▶ _SET EXERCISE_:
Rewrite the lines as a Markdown table with the columns Row and Line, starting with the line that contains "The width and" and going on through the line that contains "Action: pos(501,331)". Number each row, skip blank lines, and leave the pictures out.

▶ _MATERIAL SUPPLIED_:
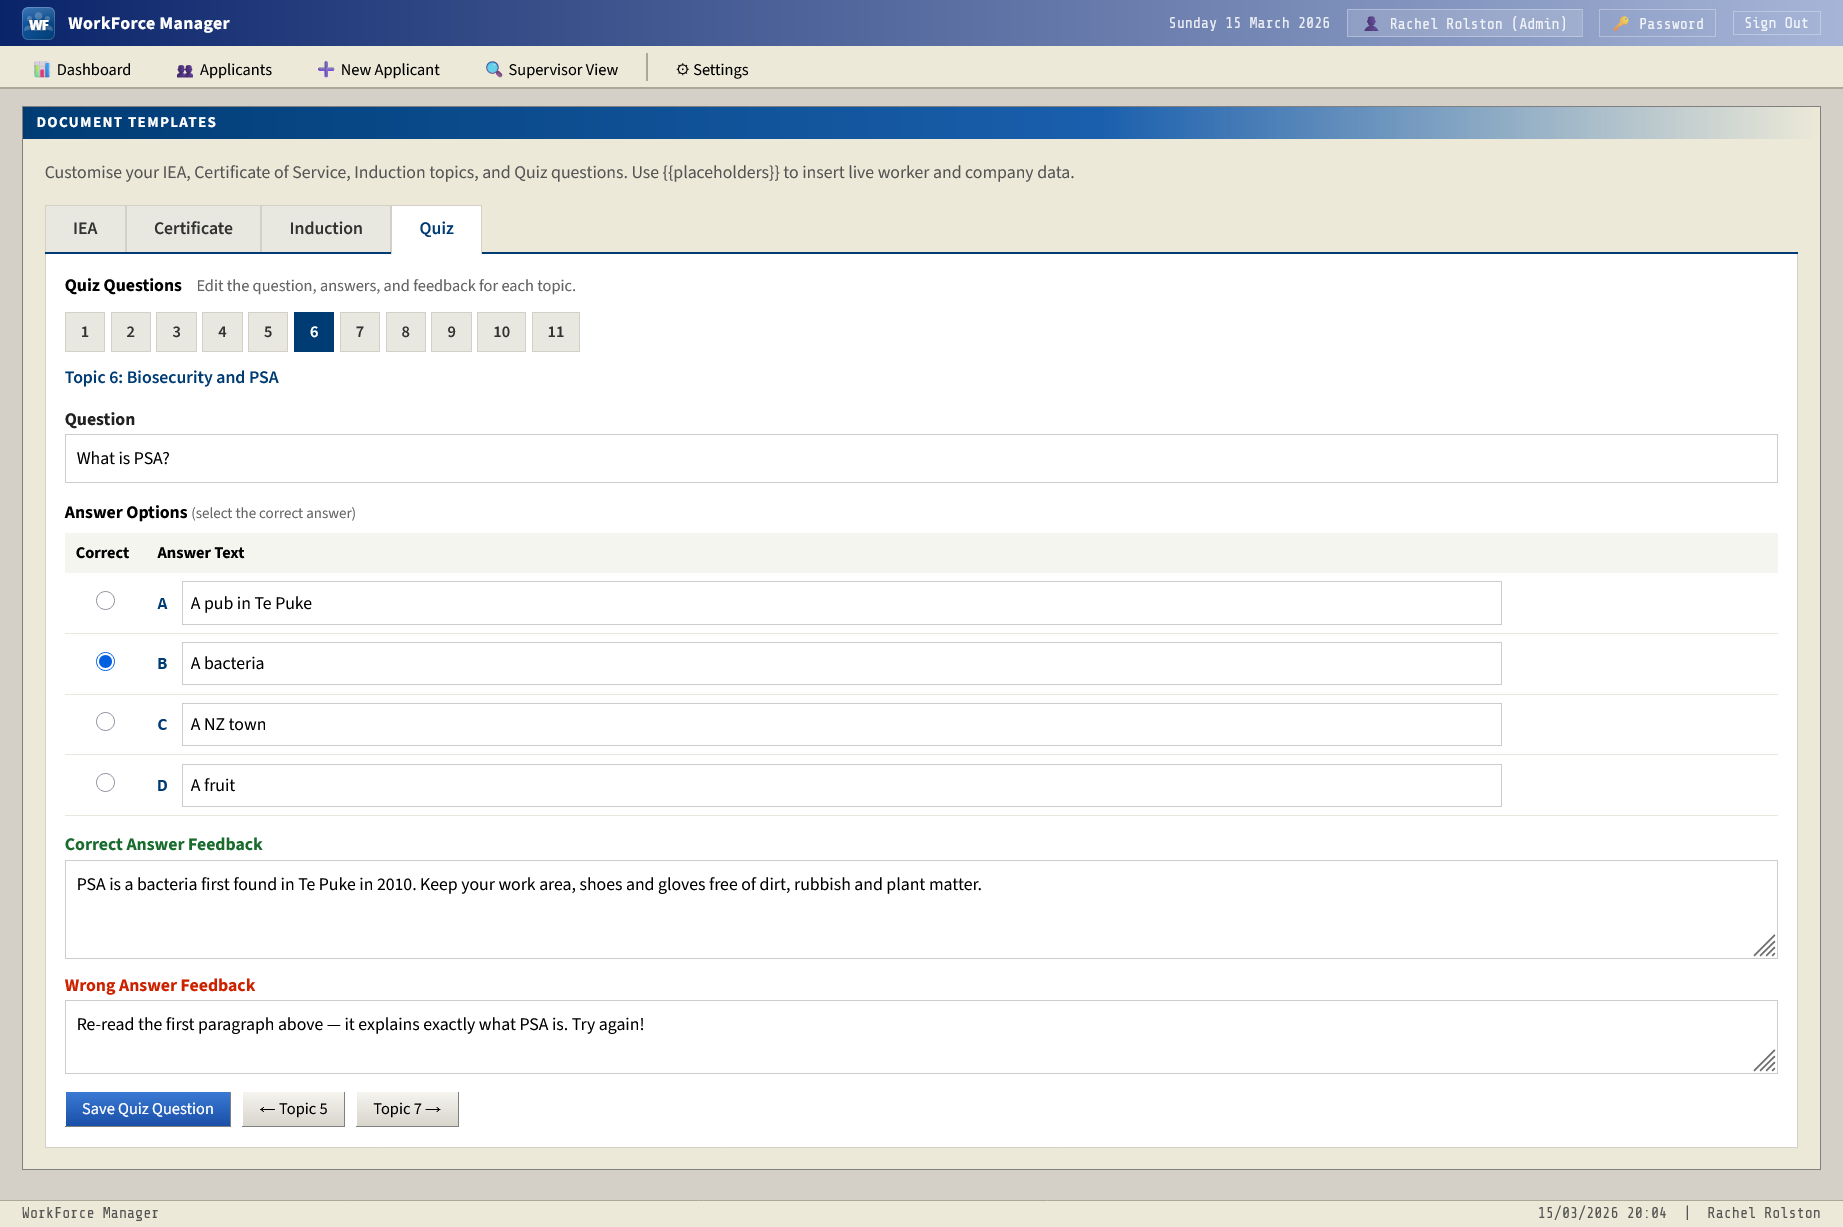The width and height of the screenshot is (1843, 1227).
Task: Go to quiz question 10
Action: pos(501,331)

==

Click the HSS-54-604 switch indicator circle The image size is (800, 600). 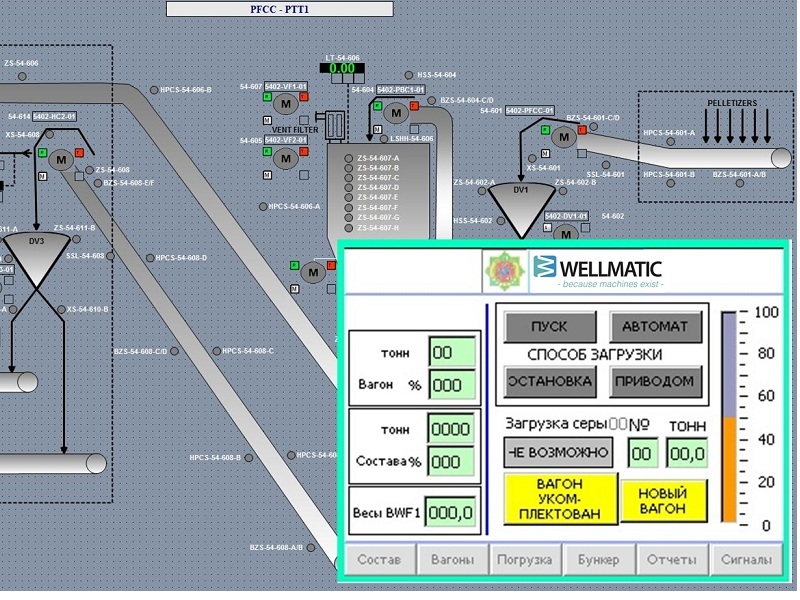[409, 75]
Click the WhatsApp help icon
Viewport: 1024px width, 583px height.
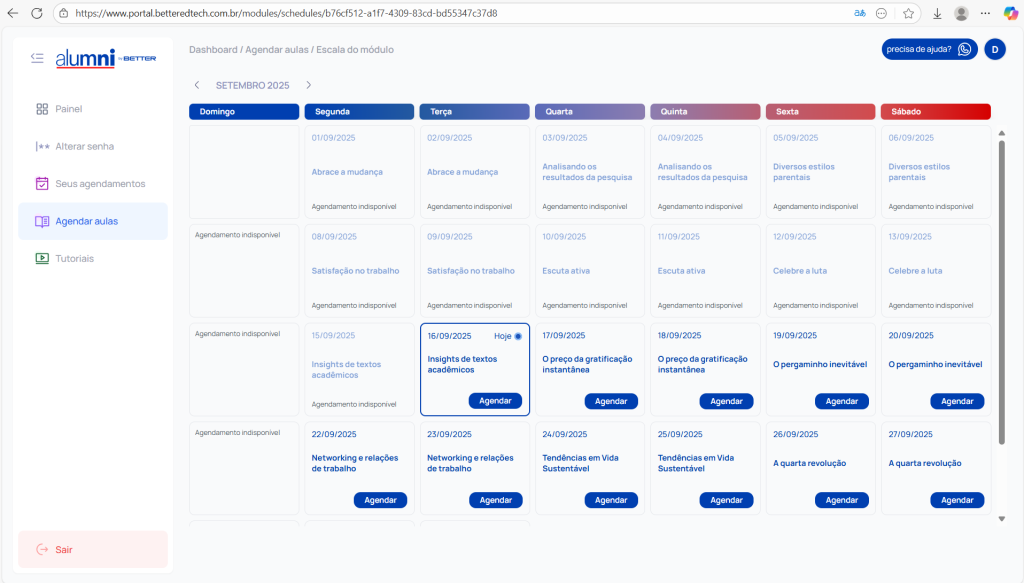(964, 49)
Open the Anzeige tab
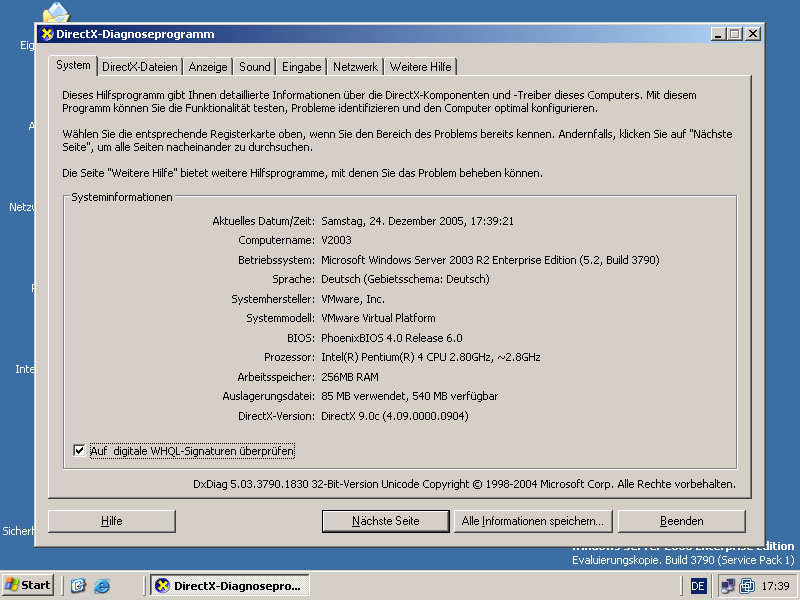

--

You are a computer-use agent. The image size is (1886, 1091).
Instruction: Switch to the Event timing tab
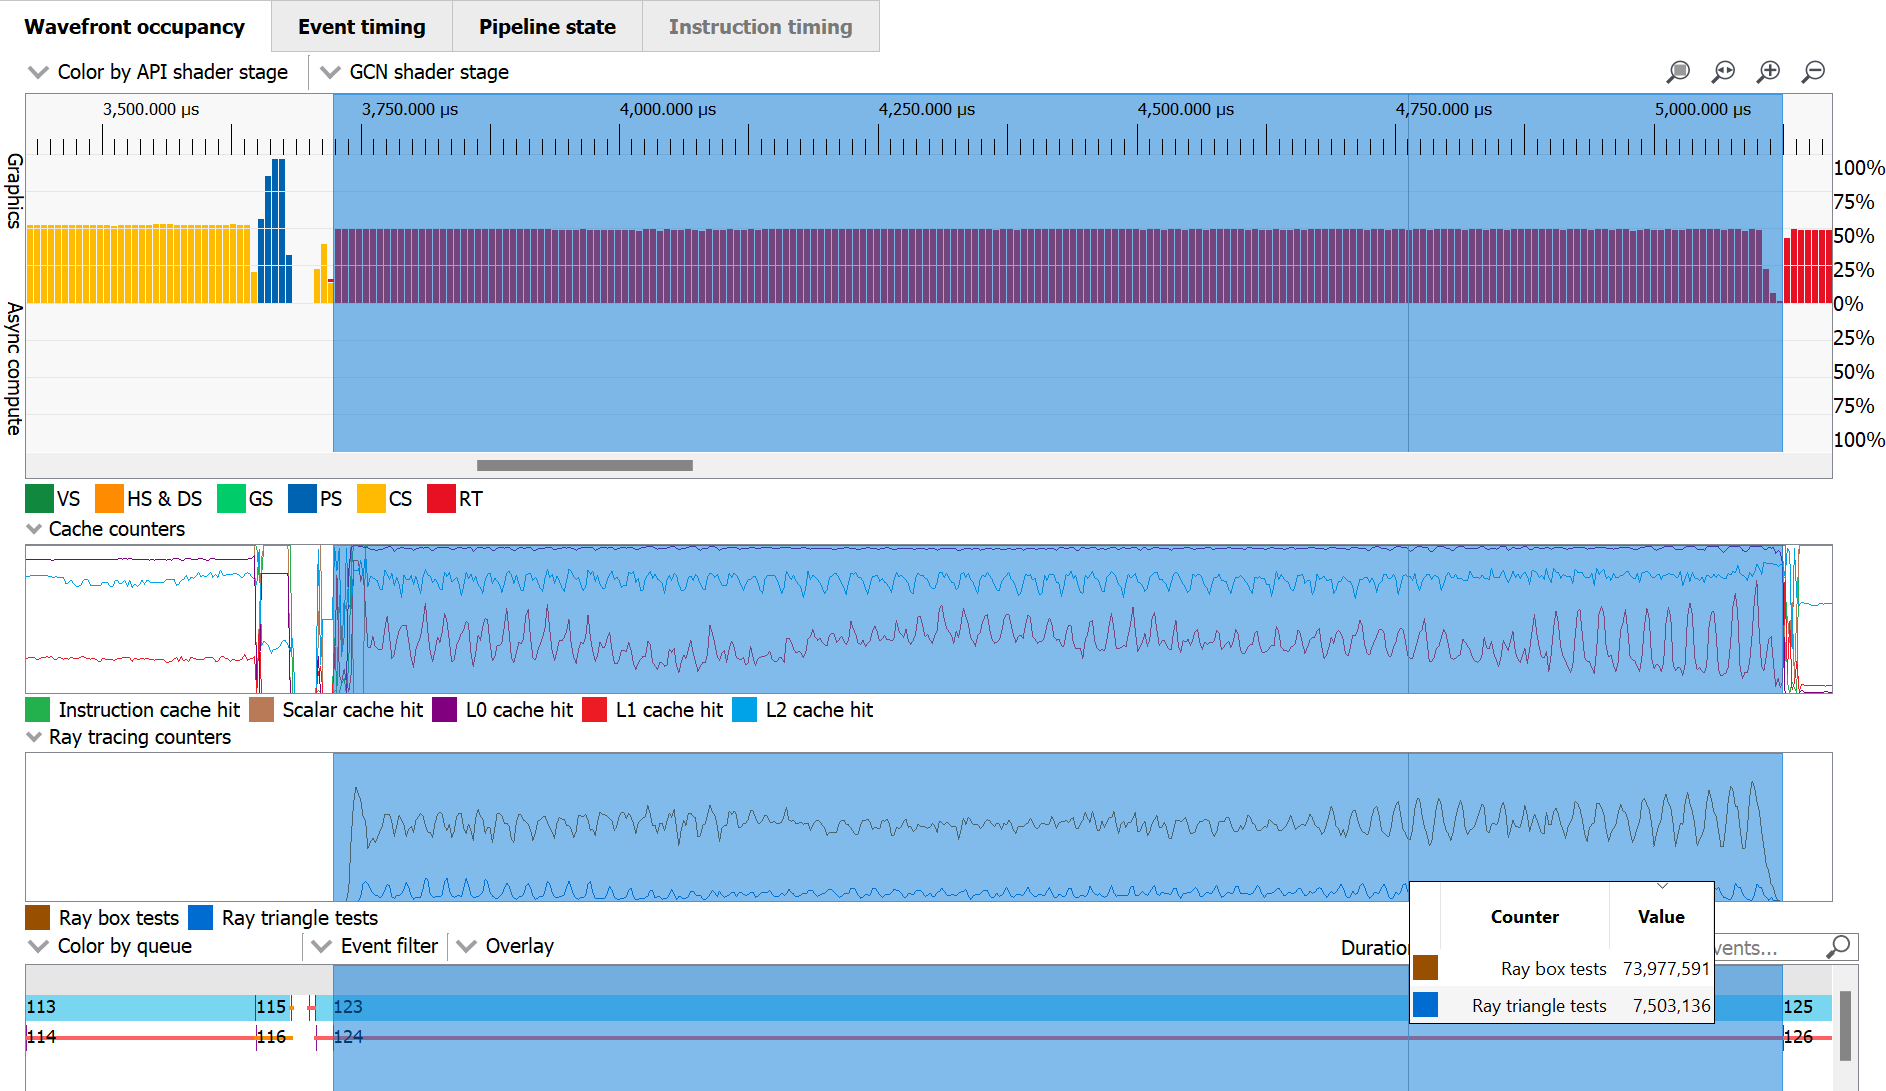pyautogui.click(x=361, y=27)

▶ _TASK ANSWER_:
| Row | Line |
|---|---|
| 1 | The width and height of the screenshot is (1843, 1227). |
| 2 | Task: Go to quiz question 10 |
| 3 | Action: pos(501,331) |